On Jan. 4, Patrick announced in a tearful video titled “Goodbye Internet” that March 9, 2024, would be his last day hosting “Game Theorists.” But saying goodbye isn’t a solitary decision. He and Stephanie have run the channel with his friend and chief creative officer Jason Parker since the beginning. So as a group, they decided to announce Patrick’s retirement in a 10 week rundown, to allow time for fans to grieve. But for them, the process has also reinvigorated their love of the brand.
“For the three of us, it’s been this wonderful process of bringing us back to what got us started in the first place, which is making videos together because we’re having fun,” Patrick says. “It’s been so rewarding to have that moment and to be able to finish on such a high note together.
In retiring fully from his host role, Patrick becomes one of several iconic YouTube stars, like Minecraft streamer CaptainSparklez and science YouTuber Tom Scott, quitting to find other ways to build their brands besides starring in a grueling and constant production schedule. In 2022, Patrick and Stephanie announced the sale of Theorist Media, Game Theorists’s company, to Lunar X, a U.K.-based digital creator startup. The partnership, they said, would allow Patrick and Stephanie to continue to produce their full slate of videos, and deal less with the business side. With the space freed up from no longer hosting videos, Patrick says he’s excited to have more to help make key decisions for Theorist programming while letting other team members take the spotlight.

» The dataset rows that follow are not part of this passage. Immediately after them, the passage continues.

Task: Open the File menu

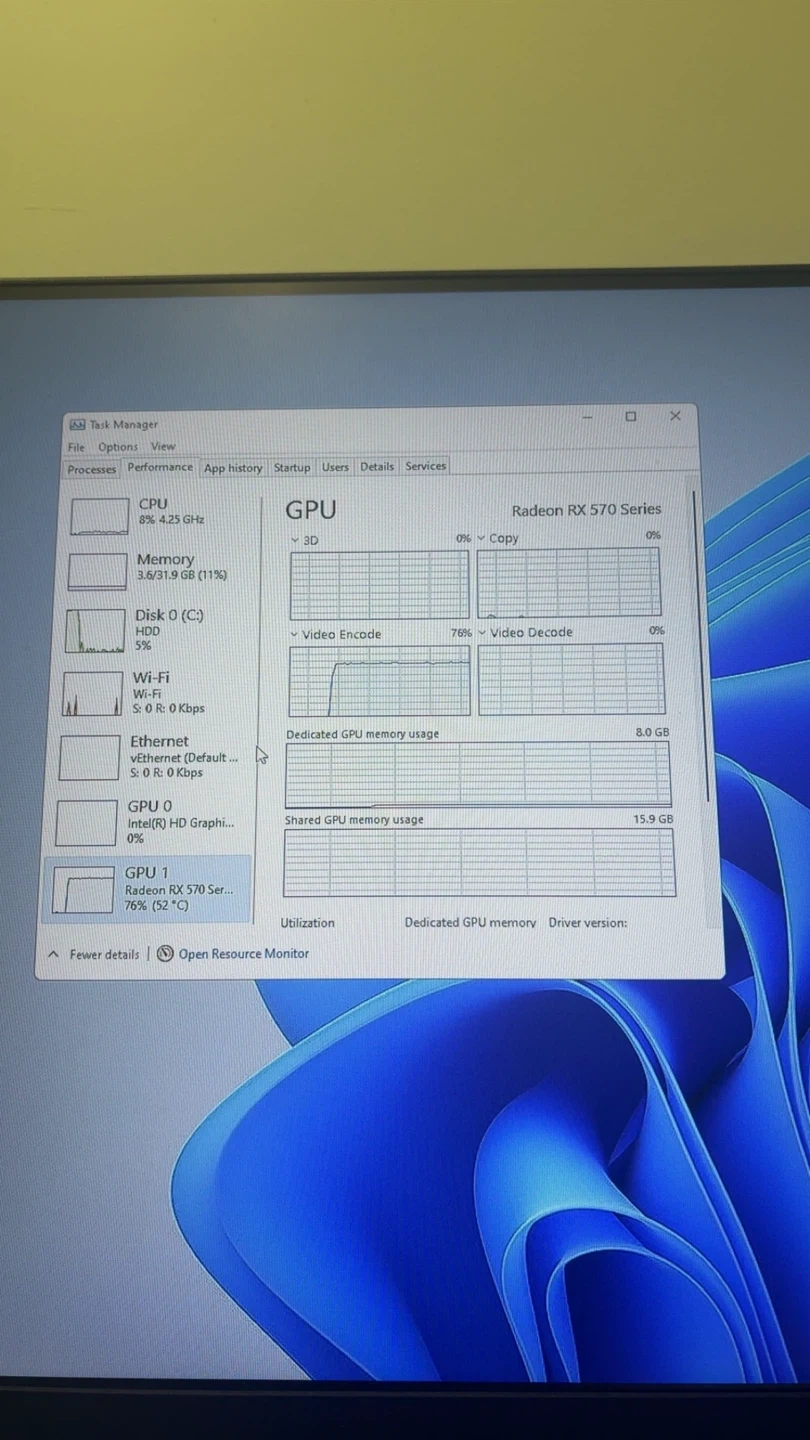Action: coord(76,447)
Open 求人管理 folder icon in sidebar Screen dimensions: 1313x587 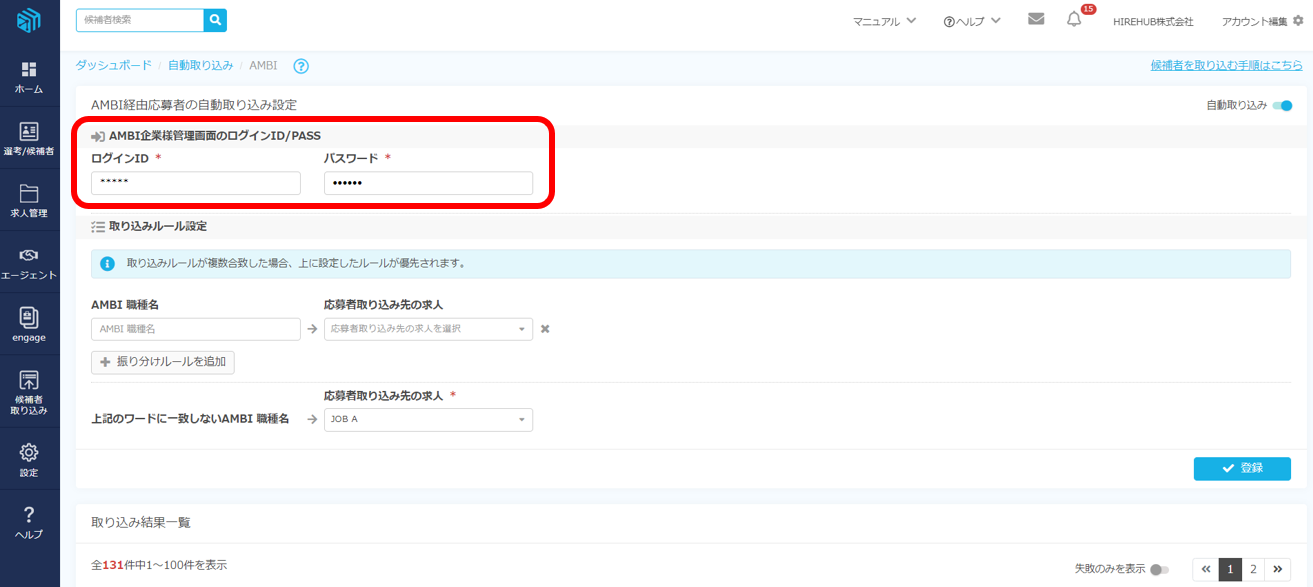point(29,201)
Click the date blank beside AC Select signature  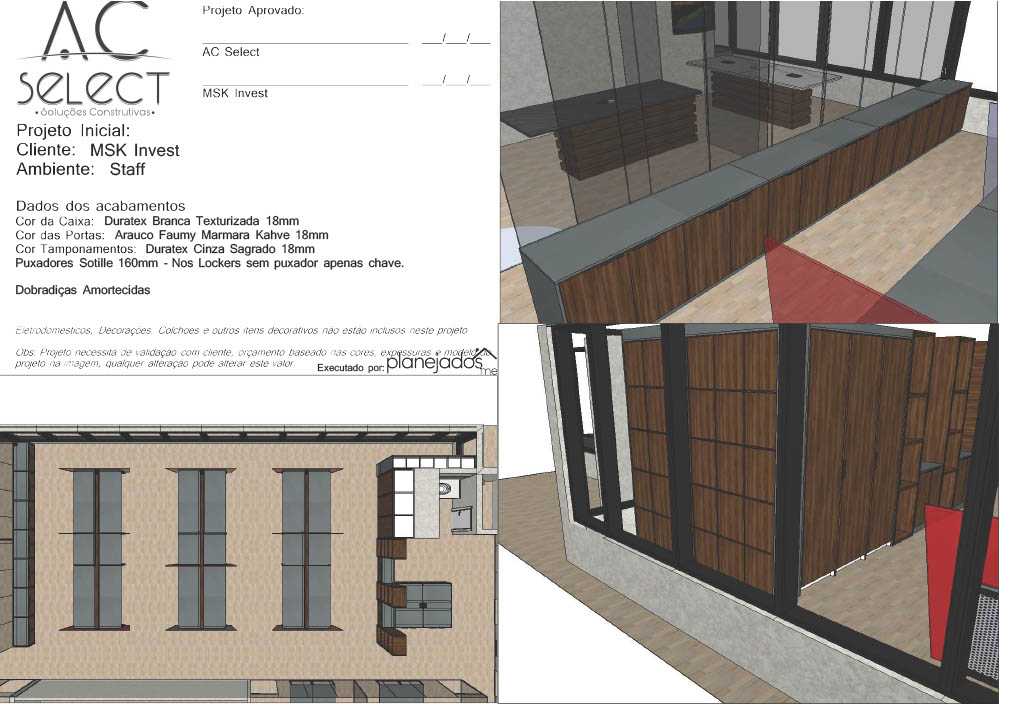tap(455, 41)
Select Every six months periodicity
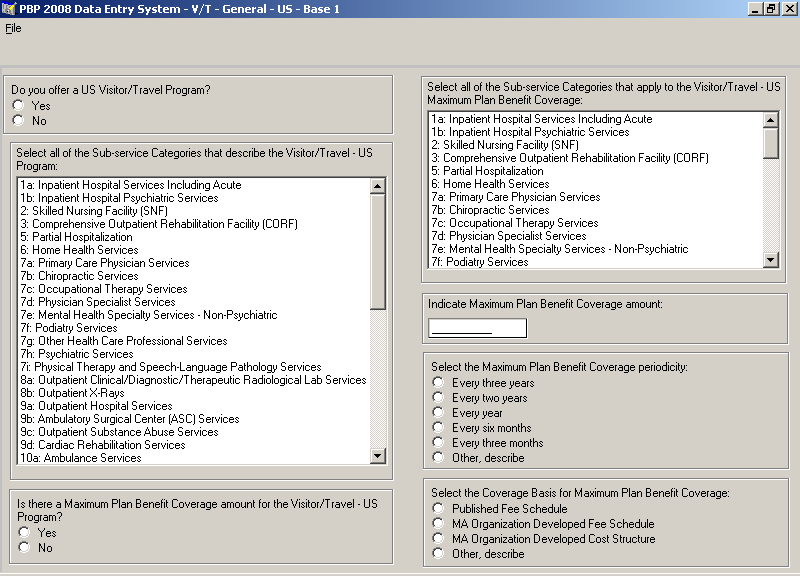Screen dimensions: 800x576 [438, 428]
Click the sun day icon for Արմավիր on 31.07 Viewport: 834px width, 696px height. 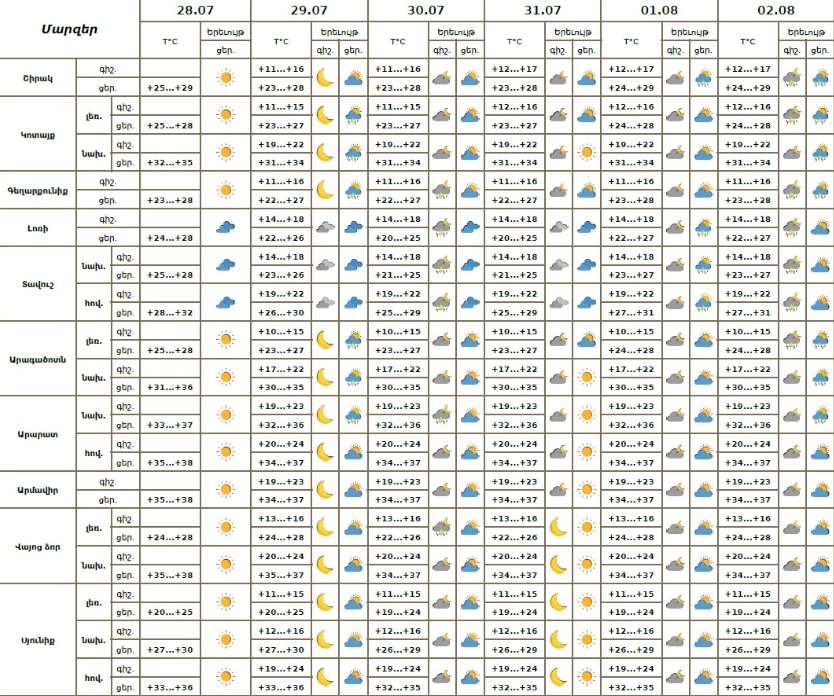click(587, 490)
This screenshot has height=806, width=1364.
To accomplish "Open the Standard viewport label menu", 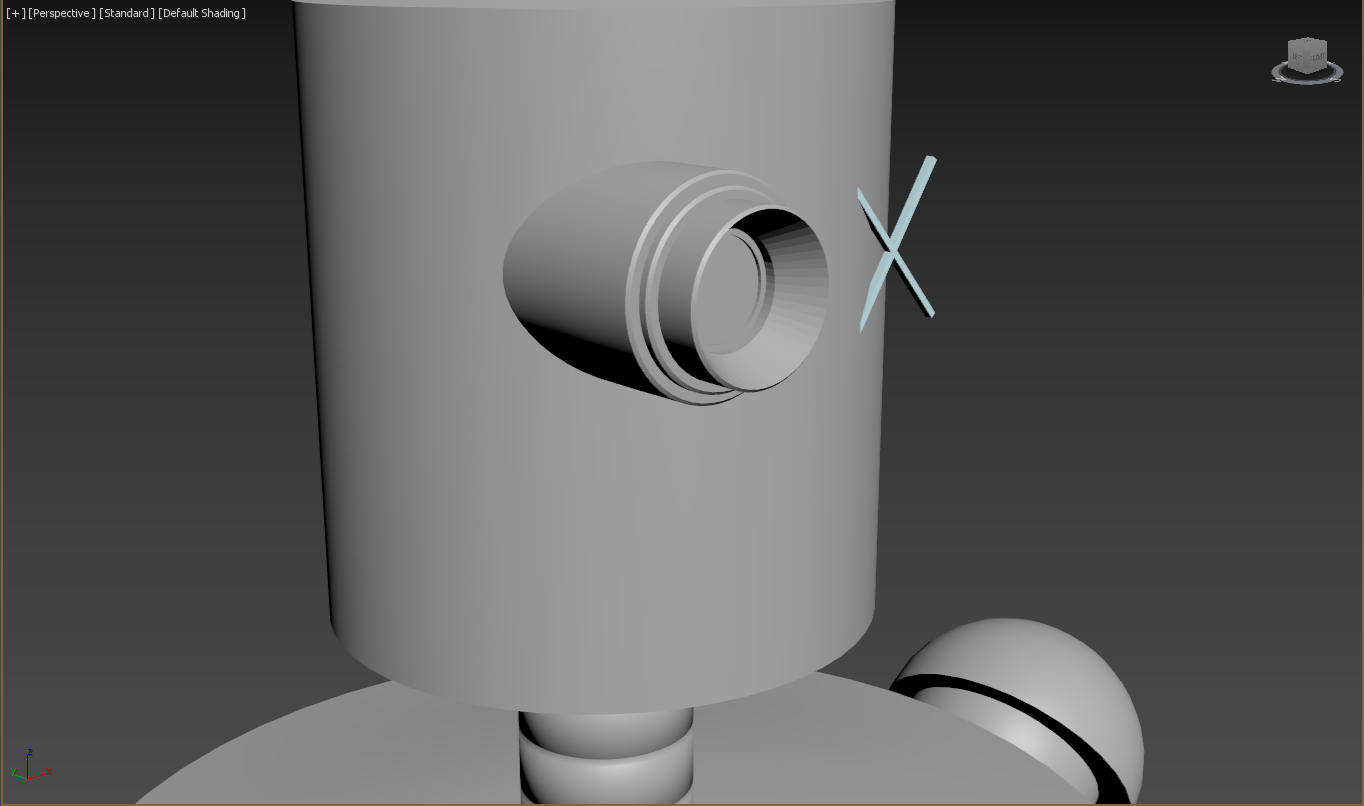I will point(127,13).
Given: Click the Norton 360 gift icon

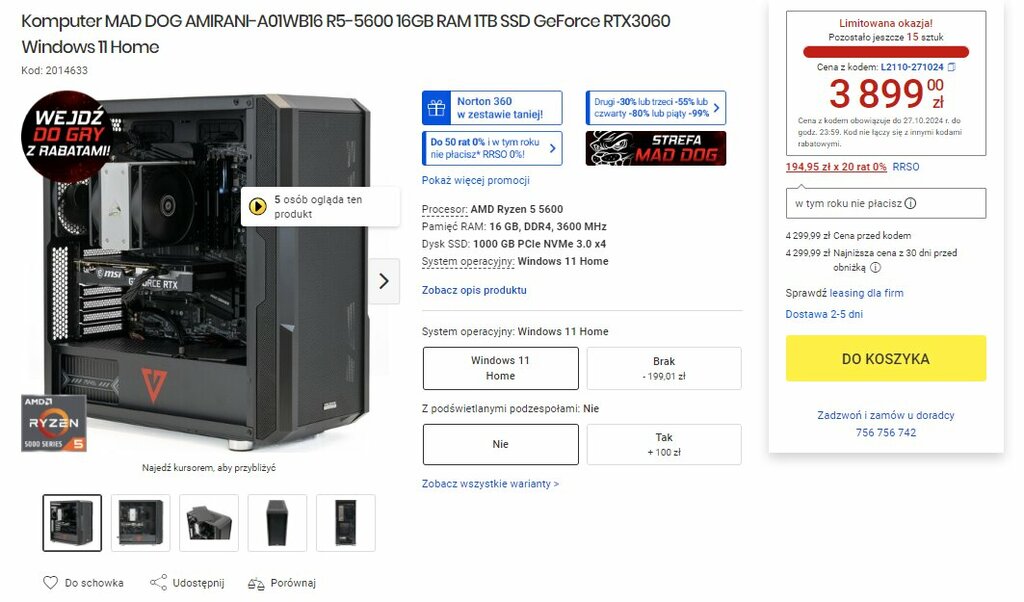Looking at the screenshot, I should point(436,108).
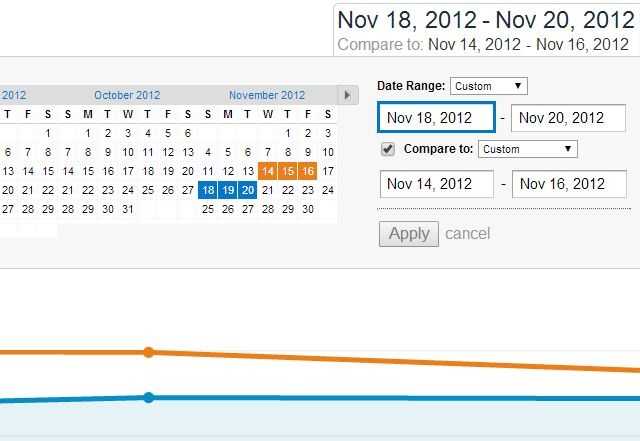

Lunar X CEO Lucas Kollmann tells Rolling Stone that as the YouTube ecosystem has developed, the speed of production means many creators have built massive franchises and companies around their work — but haven’t considered what it could look like to retire. Now, as more original YouTube creatives start to think about a life outside of filming 24/7, Kollman is hopeful that others can use Patrick’s path as a way to pass the torch to younger generations.
“Giving all of these channels their own voice and creating a bit more diversity between the channels is something that excites me,“ Kollman says. “YouTube is a young platform and neither myself nor Matt are getting any younger. So having people now that are a little bit younger and can also speak to the next generation is great for the business.”
Patrick’s work with Game Theorists has been so prolific that there’s no aspect of gaming and fandom that hasn’t been touched by his YouTube career. And it’s not just Theorist viewers who’ve acknowledged Patrick’s long legacy. In fall 2023, Patrick had a cameo in the Blumhouse film Five Nights At Freddy’s, based on the indie video game that The Game Theorist channels spent years debating and theorizing about. For Patrick, who only started posting on YouTube because he was struggling to find a job in acting, getting to be a part of the film felt like a crowning moment — one he’ll continue to look back on.
“At a certain point in my life, I realized that theater was not an industry that I wanted to pursue professionally anymore and I had to close the door on that part of my life,” he says. “So to get invited to be a part of the movie, and to see audiences have such huge reactions to that that brief little cameo was so unbelievably rewarding and simultaneously showed me that life works in the strangest ways. It gave me a sense of finality, closure, and emotional satisfaction because it just verified that the path that I took was the correct path for me. I wouldn’t have had it any other way.”